Can preventing unplanned pregnancy help get kids out of poverty and give them a fair shot at opportunity? http://nyti.ms/1p9aeL4. Nicholas Kristof raises this question in a heartbreaking New York Times column featuring a 3-year-old West Virginia boy whose deafness was not diagnosed until he was 18 months old, when Save the Children screened his hearing and provided for medical treatment. The early hearing loss may condemn him to a lifetime of speech difficulty. (“When Even the Starting Line Is Out of Reach,” February 23, 2014).
Kristof outlines a convincing antipoverty strategy. “What would make a difference? An integrated set of early interventions, starting with family planning to help women and girls avoid unwanted pregnancy (four out of five births to teenagers are unplanned or unwanted).”

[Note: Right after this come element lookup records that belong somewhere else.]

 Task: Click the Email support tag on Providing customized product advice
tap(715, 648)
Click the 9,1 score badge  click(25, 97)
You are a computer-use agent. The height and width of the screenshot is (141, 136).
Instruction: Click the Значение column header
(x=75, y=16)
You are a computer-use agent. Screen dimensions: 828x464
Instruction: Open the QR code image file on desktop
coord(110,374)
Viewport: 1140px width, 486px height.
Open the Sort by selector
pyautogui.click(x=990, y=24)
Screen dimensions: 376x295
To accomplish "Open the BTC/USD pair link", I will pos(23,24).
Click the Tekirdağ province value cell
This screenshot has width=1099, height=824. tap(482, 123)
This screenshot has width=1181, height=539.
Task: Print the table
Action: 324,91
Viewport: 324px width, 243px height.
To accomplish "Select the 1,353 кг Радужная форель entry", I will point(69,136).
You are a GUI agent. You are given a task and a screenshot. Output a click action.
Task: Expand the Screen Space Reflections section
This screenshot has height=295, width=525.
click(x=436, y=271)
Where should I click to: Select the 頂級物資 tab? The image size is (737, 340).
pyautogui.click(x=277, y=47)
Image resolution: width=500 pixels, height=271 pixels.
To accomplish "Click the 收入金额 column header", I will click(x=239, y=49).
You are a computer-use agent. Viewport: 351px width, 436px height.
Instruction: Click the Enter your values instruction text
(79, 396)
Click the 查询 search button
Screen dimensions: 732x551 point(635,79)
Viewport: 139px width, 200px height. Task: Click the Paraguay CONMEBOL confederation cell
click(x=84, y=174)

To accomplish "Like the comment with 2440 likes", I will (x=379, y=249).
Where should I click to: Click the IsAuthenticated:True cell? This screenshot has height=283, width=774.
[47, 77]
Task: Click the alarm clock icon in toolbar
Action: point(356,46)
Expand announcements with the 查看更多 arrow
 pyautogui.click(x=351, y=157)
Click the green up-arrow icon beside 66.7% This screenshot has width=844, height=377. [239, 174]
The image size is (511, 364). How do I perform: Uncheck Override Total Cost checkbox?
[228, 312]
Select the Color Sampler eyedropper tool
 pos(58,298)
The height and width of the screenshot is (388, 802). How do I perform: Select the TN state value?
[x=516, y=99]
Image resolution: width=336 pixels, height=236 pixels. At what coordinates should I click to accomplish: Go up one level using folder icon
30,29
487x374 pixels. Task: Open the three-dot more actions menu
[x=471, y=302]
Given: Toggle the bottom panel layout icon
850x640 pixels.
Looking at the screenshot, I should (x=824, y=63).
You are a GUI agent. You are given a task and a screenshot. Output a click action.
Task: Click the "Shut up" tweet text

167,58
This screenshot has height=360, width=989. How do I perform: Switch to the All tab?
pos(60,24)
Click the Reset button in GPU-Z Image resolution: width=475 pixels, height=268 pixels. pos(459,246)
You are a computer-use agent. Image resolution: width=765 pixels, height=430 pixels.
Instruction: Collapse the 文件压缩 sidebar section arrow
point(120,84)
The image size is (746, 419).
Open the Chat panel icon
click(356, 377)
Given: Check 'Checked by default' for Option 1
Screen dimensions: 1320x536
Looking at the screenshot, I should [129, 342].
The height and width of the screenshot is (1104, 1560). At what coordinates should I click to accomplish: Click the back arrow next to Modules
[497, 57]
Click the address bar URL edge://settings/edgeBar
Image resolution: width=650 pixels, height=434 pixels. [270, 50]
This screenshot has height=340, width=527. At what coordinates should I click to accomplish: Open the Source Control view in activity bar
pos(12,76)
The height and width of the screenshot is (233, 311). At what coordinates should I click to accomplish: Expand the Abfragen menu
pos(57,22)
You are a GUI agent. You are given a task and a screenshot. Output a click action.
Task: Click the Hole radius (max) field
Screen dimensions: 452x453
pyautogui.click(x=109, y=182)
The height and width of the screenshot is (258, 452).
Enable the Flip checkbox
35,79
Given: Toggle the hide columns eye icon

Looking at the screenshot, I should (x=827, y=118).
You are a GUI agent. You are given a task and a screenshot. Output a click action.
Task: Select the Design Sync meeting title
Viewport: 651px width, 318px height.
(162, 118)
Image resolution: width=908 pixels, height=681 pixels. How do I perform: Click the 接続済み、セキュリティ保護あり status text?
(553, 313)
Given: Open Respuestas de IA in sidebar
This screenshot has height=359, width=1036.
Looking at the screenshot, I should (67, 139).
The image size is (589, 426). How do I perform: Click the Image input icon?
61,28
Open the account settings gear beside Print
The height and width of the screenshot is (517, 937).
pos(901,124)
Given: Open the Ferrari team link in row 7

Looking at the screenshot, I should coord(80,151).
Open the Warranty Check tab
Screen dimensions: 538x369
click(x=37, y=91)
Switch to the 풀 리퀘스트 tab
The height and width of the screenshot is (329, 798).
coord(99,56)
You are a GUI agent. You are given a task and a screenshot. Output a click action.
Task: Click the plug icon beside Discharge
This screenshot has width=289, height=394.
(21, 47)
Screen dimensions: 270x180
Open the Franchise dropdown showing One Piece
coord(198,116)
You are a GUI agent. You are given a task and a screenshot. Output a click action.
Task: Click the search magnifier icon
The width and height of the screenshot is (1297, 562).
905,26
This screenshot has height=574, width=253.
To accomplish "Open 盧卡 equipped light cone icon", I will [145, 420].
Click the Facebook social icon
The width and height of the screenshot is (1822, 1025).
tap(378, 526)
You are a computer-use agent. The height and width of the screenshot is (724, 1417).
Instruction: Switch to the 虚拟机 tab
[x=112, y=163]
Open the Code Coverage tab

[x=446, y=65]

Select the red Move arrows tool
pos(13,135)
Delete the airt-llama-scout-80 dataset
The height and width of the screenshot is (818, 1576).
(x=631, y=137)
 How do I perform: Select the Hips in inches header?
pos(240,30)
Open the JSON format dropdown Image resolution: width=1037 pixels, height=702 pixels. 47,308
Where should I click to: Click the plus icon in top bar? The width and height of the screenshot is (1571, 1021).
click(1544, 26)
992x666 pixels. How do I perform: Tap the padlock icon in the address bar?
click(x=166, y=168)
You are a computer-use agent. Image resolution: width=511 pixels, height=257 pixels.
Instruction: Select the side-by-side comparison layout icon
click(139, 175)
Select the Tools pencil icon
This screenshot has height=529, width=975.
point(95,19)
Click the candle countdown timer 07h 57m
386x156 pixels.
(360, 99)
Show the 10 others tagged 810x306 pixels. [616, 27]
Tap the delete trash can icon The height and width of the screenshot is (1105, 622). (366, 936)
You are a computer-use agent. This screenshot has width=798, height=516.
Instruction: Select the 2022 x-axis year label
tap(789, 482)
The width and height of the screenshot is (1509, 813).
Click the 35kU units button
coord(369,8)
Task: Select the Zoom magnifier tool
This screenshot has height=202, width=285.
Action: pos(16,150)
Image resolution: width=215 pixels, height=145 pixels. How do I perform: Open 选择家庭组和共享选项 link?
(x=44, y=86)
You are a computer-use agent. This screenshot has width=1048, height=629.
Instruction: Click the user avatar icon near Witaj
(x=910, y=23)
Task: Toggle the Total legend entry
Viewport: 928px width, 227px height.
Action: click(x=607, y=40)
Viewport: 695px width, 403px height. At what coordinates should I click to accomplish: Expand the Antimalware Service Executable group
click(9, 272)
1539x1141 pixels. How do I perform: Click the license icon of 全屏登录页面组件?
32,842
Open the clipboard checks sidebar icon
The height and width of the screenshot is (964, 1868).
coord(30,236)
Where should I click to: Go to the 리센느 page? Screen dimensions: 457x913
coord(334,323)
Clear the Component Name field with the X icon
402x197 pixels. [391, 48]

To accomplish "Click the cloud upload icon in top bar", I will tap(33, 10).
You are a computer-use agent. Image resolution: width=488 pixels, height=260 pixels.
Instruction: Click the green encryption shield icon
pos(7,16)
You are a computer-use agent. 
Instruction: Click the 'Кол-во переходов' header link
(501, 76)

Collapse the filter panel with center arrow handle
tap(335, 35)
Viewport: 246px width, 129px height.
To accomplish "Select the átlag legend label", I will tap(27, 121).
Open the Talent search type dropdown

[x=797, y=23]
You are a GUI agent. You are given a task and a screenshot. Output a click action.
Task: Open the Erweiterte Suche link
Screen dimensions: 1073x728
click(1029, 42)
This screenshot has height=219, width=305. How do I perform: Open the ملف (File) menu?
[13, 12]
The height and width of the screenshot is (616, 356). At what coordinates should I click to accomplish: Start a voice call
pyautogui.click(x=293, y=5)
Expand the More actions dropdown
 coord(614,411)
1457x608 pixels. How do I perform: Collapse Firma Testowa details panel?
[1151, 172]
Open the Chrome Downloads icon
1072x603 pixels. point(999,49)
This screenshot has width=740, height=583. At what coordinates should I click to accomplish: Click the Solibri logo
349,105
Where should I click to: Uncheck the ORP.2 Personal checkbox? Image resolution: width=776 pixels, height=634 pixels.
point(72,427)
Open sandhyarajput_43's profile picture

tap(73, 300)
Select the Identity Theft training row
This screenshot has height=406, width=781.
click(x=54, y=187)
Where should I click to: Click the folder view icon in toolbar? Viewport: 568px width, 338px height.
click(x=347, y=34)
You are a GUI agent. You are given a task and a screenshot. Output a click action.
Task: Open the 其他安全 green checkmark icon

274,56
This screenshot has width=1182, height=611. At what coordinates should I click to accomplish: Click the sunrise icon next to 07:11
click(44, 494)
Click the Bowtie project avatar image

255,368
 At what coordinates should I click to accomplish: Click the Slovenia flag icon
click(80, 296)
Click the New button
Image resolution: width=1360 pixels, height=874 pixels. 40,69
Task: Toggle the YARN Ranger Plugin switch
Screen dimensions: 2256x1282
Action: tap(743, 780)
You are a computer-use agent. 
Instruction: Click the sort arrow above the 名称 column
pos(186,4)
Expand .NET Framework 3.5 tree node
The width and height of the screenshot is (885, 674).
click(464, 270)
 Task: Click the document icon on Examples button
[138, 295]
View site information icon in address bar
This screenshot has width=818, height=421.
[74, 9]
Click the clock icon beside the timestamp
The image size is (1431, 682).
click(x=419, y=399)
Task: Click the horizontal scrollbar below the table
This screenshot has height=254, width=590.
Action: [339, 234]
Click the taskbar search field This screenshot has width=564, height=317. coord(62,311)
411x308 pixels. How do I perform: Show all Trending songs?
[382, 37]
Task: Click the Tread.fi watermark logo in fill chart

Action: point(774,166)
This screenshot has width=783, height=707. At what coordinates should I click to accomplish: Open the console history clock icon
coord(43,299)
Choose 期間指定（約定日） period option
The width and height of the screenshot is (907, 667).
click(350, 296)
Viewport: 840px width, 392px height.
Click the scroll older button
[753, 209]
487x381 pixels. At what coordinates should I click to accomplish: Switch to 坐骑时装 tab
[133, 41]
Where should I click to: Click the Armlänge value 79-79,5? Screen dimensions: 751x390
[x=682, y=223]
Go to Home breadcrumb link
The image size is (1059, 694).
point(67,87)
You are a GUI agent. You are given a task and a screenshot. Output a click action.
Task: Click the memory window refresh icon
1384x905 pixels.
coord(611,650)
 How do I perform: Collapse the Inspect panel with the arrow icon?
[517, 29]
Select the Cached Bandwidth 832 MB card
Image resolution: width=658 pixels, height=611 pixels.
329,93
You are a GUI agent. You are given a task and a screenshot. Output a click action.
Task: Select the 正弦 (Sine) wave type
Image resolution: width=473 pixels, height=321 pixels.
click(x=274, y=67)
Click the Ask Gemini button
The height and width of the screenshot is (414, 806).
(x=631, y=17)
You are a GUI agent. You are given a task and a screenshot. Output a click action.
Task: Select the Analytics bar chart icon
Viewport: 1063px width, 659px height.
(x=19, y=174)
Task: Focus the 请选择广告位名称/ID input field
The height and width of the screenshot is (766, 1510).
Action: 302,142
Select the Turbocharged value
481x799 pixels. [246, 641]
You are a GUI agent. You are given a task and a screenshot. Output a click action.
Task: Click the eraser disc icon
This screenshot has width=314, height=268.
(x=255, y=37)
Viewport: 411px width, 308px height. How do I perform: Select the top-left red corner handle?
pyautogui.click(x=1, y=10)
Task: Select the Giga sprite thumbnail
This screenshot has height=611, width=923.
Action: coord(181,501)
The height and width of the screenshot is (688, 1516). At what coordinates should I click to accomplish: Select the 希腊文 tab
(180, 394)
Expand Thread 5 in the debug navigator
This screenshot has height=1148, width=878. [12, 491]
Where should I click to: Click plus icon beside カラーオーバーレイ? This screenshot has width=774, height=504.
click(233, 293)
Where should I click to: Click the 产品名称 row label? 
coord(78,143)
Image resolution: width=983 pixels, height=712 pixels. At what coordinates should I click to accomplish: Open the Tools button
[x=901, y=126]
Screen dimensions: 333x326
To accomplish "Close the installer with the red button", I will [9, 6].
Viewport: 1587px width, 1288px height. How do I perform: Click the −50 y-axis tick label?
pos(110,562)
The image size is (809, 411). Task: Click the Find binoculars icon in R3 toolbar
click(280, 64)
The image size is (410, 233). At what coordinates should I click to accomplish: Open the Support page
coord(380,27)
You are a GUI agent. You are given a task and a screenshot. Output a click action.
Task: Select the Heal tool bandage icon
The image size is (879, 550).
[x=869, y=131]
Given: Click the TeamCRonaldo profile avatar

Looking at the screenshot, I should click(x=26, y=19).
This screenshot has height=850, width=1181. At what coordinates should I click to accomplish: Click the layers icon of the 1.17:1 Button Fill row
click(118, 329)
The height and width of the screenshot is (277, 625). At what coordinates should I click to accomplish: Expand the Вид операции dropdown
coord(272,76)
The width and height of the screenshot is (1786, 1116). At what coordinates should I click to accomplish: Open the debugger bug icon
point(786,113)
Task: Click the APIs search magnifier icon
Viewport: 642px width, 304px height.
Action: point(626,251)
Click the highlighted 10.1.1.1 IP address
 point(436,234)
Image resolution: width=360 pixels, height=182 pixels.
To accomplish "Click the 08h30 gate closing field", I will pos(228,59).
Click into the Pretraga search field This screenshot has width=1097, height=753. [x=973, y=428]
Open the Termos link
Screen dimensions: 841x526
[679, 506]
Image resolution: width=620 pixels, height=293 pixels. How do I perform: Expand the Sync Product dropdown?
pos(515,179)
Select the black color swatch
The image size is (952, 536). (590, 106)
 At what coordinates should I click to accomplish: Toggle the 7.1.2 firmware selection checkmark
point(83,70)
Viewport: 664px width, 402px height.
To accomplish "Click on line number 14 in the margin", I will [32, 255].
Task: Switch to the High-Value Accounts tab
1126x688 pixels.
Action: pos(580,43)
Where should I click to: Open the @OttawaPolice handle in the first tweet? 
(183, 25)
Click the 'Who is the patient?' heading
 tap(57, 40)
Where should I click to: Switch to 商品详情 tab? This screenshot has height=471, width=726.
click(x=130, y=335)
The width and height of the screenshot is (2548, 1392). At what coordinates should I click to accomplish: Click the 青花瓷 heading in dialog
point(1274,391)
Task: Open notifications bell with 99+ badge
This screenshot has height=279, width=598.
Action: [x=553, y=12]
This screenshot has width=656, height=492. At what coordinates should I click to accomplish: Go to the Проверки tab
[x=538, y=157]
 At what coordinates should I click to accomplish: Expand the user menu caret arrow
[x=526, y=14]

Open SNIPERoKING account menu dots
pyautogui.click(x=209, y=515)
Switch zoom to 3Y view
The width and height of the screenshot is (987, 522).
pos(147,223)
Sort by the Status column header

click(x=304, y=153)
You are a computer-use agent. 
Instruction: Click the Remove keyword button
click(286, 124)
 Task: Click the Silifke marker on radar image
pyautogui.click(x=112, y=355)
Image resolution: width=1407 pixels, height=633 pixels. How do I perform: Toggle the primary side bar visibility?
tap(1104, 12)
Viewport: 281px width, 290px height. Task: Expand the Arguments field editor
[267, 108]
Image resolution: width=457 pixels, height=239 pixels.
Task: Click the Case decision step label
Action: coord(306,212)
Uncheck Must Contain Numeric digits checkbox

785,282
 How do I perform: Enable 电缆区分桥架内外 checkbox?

Investing in educational programs aimed at empowering women and girls to prevent unplanned pregnancy should be our highest priority. Every day I speak with teens and women planning adoption as a result of an unplanned pregnancy. Many are already struggling to raise children as single mothers and failing to obtain interventions vital to their kids. Recently I spent an hour on the phone with a single mother whose 6-year-old son was held back in school because she was unable to obtain a diagnosis for his vision loss and corrective lenses. I urged her to advocate for her son with her local Department of Education so that she could access medical and optometric treatment as well as special education services. Overwhelmed, she wanted to make an adoption plan for a second child, due to be born in a few months.
Preventing unplanned pregnancy is the critical first step in creating opportunity for every child.